• **Exercise goal**
Rewrite the lines starting at the one that contains "You are a computer-use" and ending at the one that contains "[1184, 146]", both included, with the requests kept in. Shift every coordinate in the answers up by 61, and leave the pictures out.

• **Listing**
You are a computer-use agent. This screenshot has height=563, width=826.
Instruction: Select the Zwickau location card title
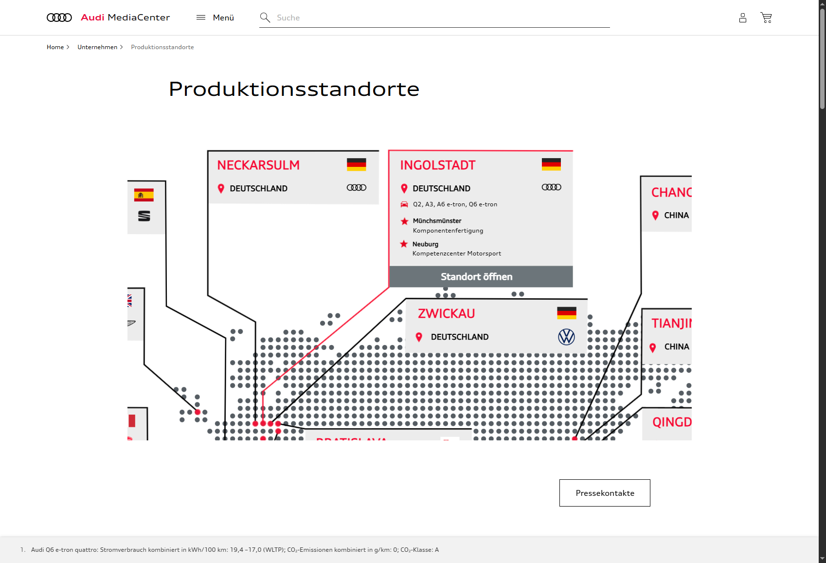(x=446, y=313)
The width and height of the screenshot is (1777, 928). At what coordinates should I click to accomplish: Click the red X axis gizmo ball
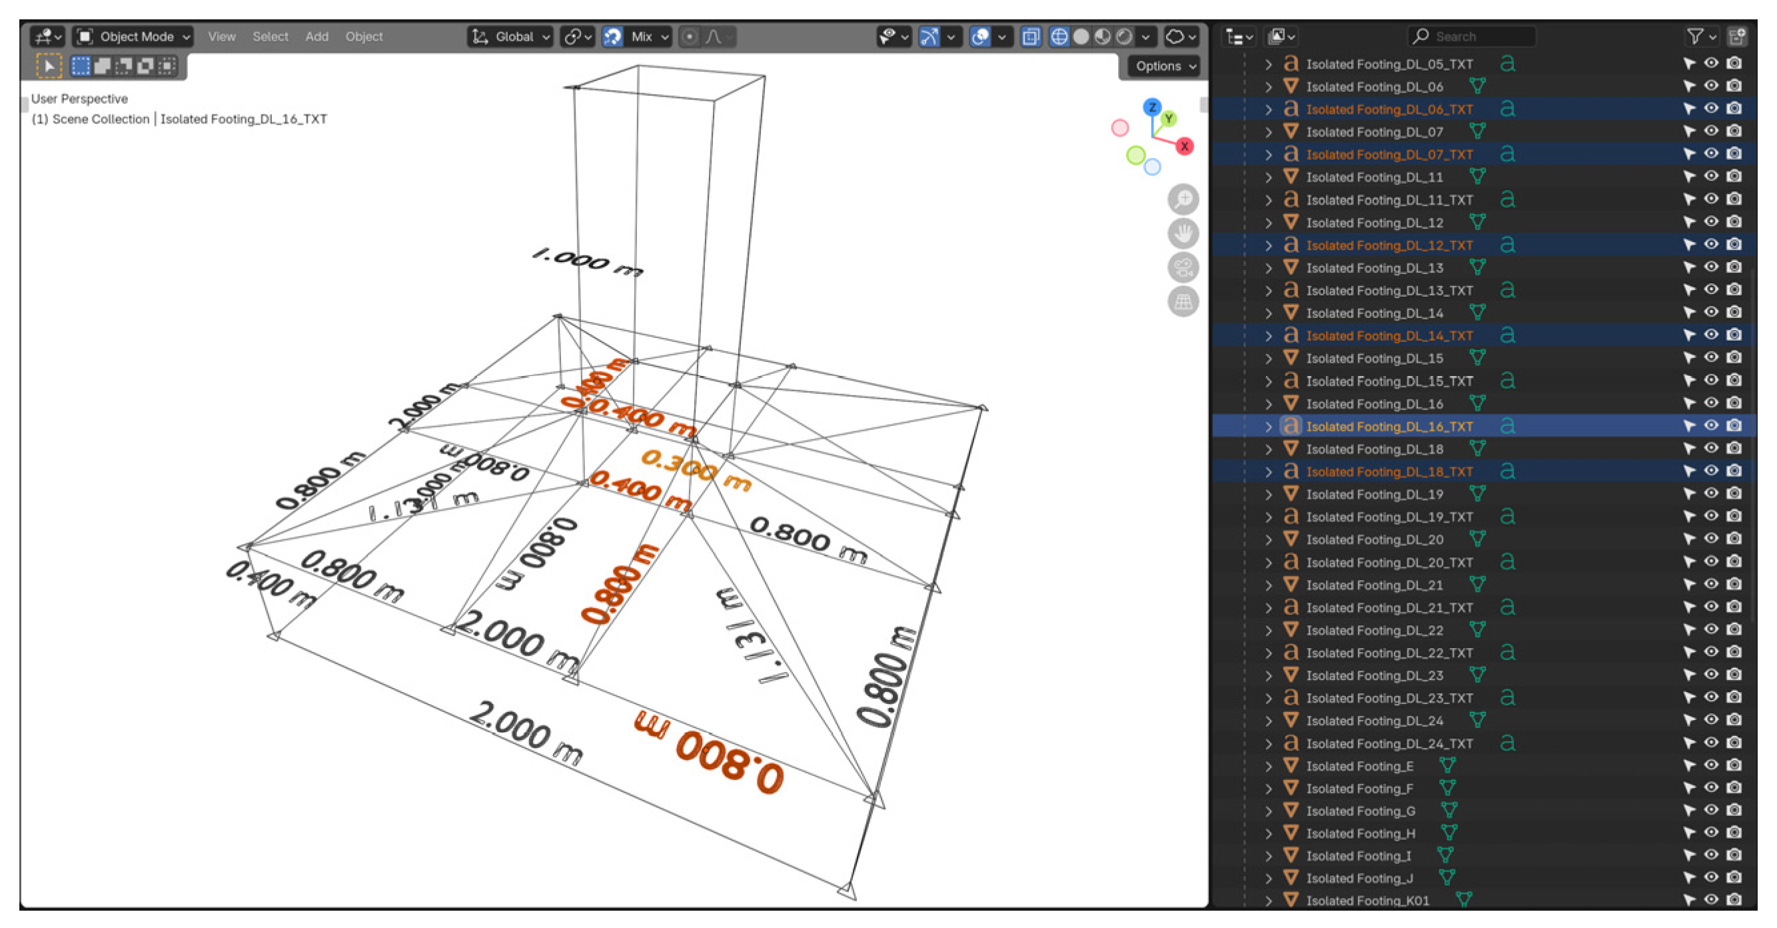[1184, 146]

--

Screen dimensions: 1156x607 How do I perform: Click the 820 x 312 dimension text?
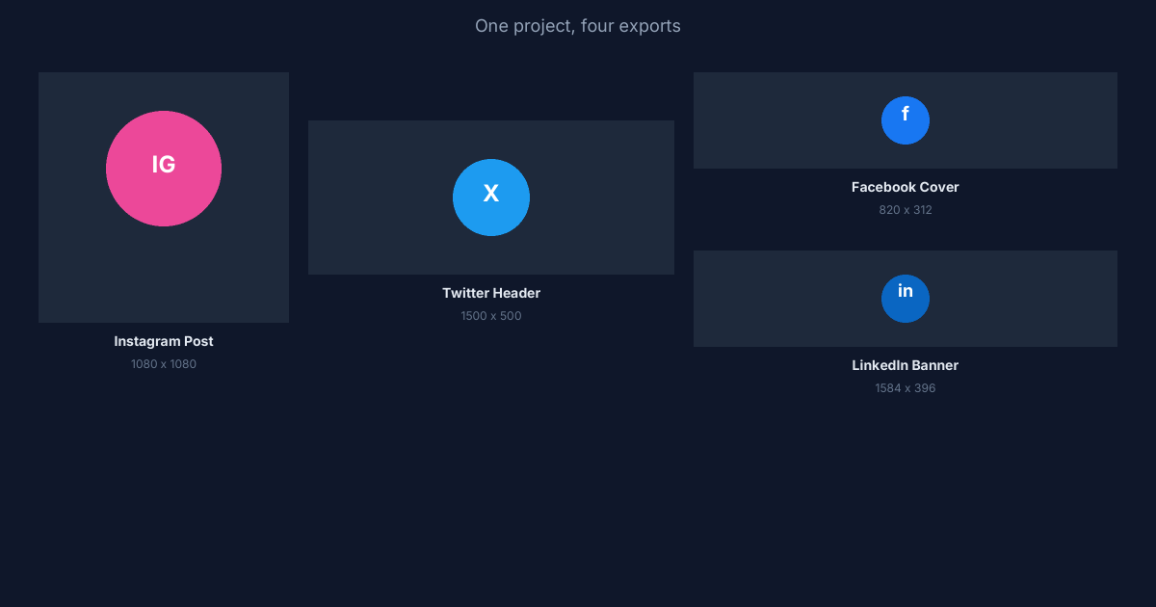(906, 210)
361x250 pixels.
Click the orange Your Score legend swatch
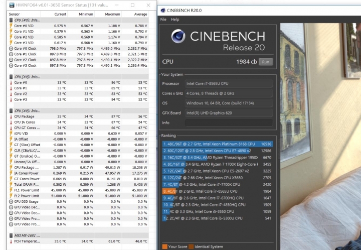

--

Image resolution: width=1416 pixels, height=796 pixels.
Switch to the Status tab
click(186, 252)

• **Written reply**
You are a computer-use agent. This screenshot has height=563, width=826.
Instruction: Select the Zwickau location card title
(x=507, y=374)
The width and height of the screenshot is (1777, 928). At what coordinates should I click to accomplish: Click the red X axis gizmo ball
[1245, 207]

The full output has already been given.